### What to produce
Change "save project" to "save file" in the records from the line with "Click the save project floppy icon" up to and including the line with "[x=296, y=196]", and write out those lines with nothing else altered. Leave the pictures out.

START Information shown

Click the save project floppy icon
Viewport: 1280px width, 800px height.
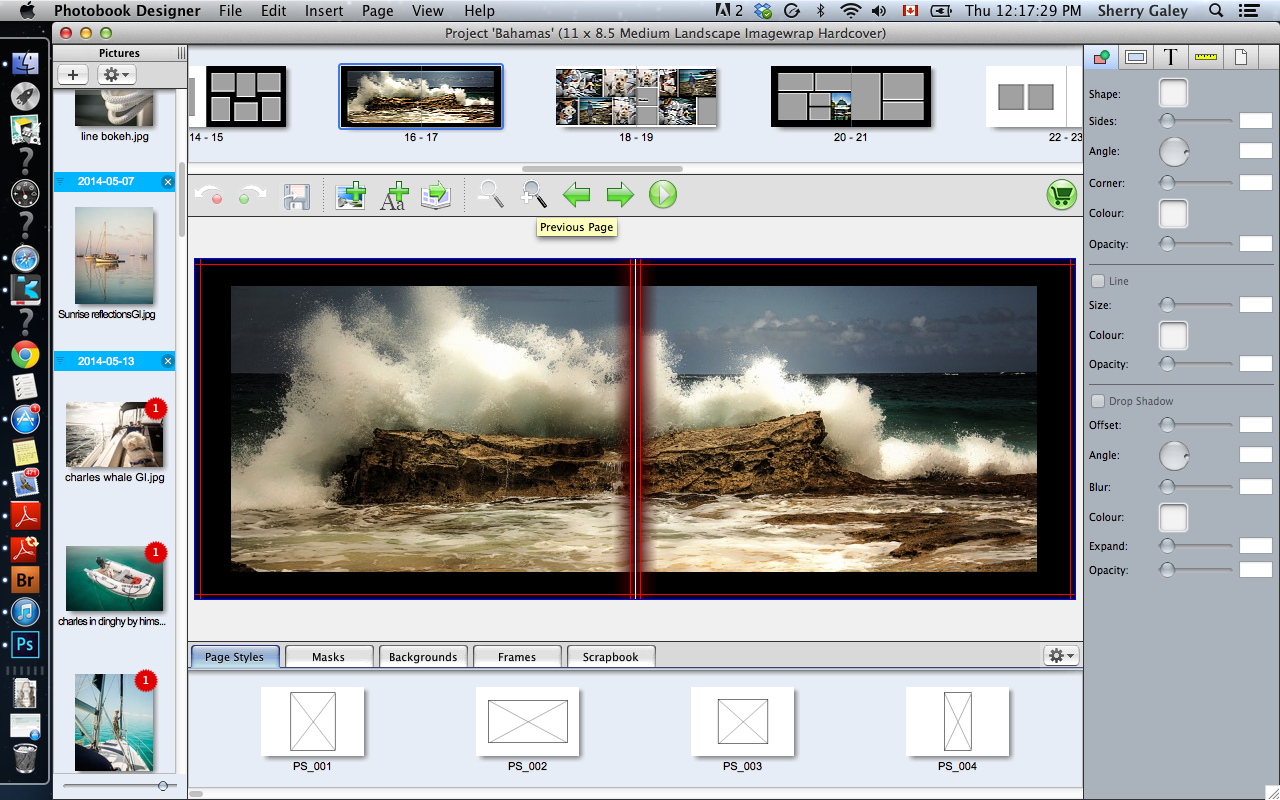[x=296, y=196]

END Information shown
START Information shown

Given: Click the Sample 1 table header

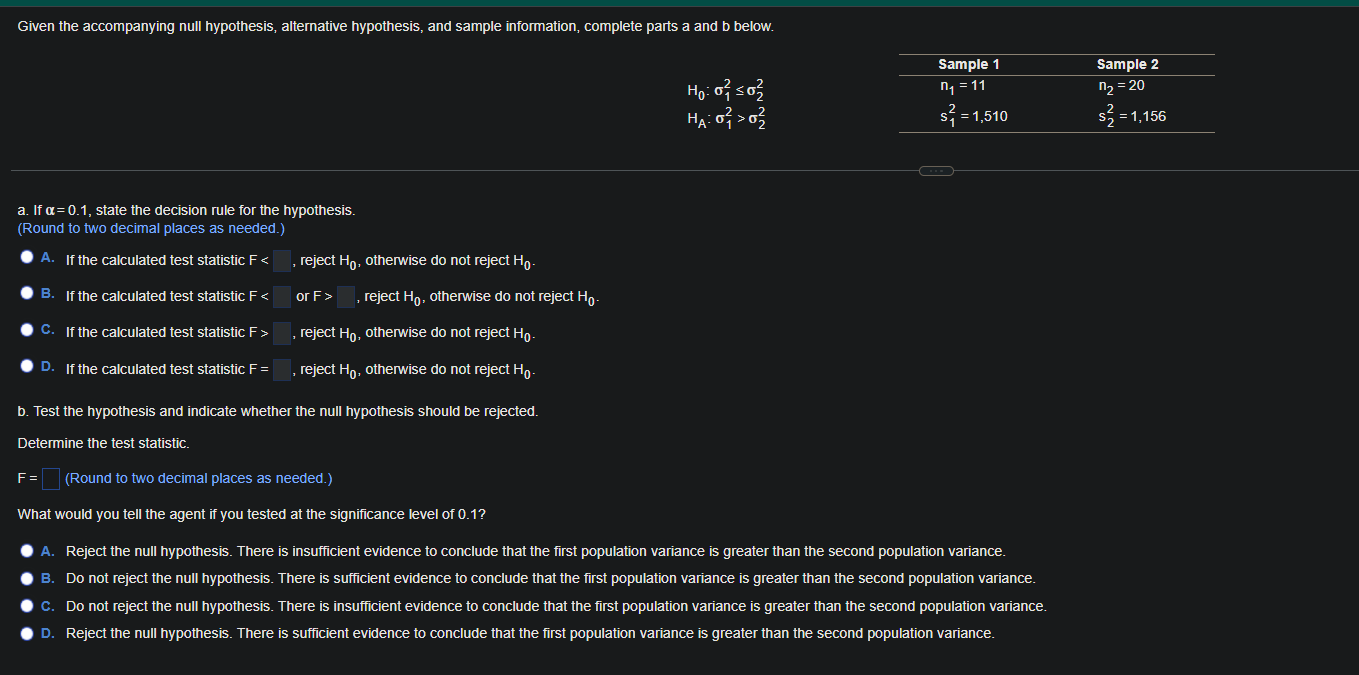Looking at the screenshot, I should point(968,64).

END Information shown
START Information shown

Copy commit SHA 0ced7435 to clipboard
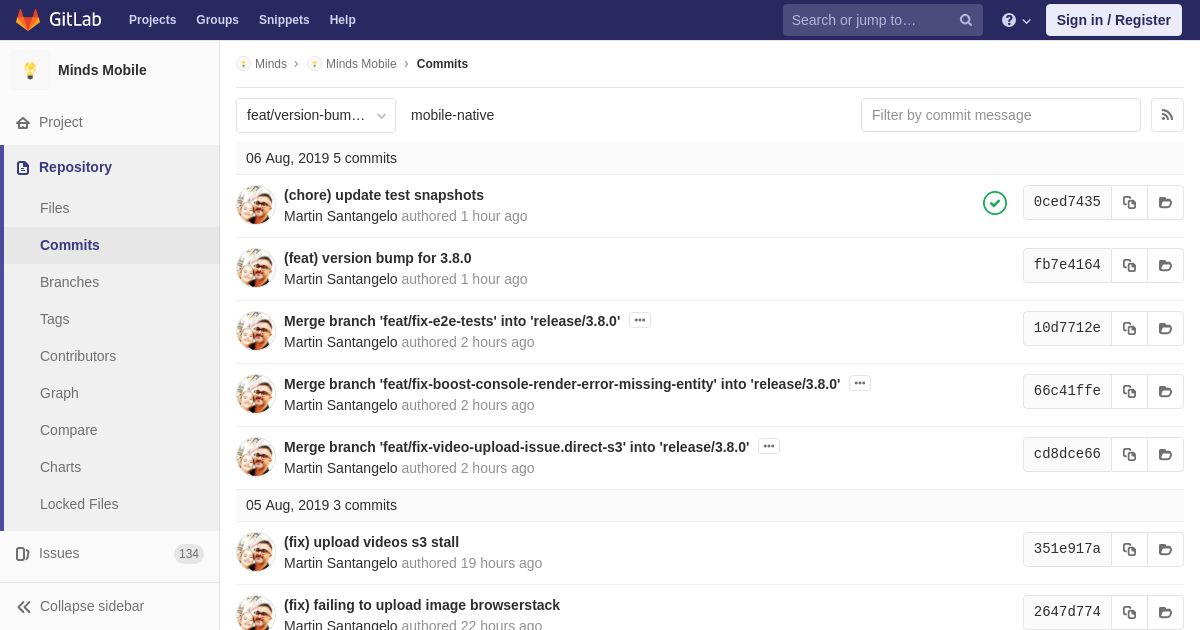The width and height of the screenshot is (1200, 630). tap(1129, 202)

END Information shown

### Task output
Click the save file floppy icon
Viewport: 1280px width, 800px height.
[x=296, y=196]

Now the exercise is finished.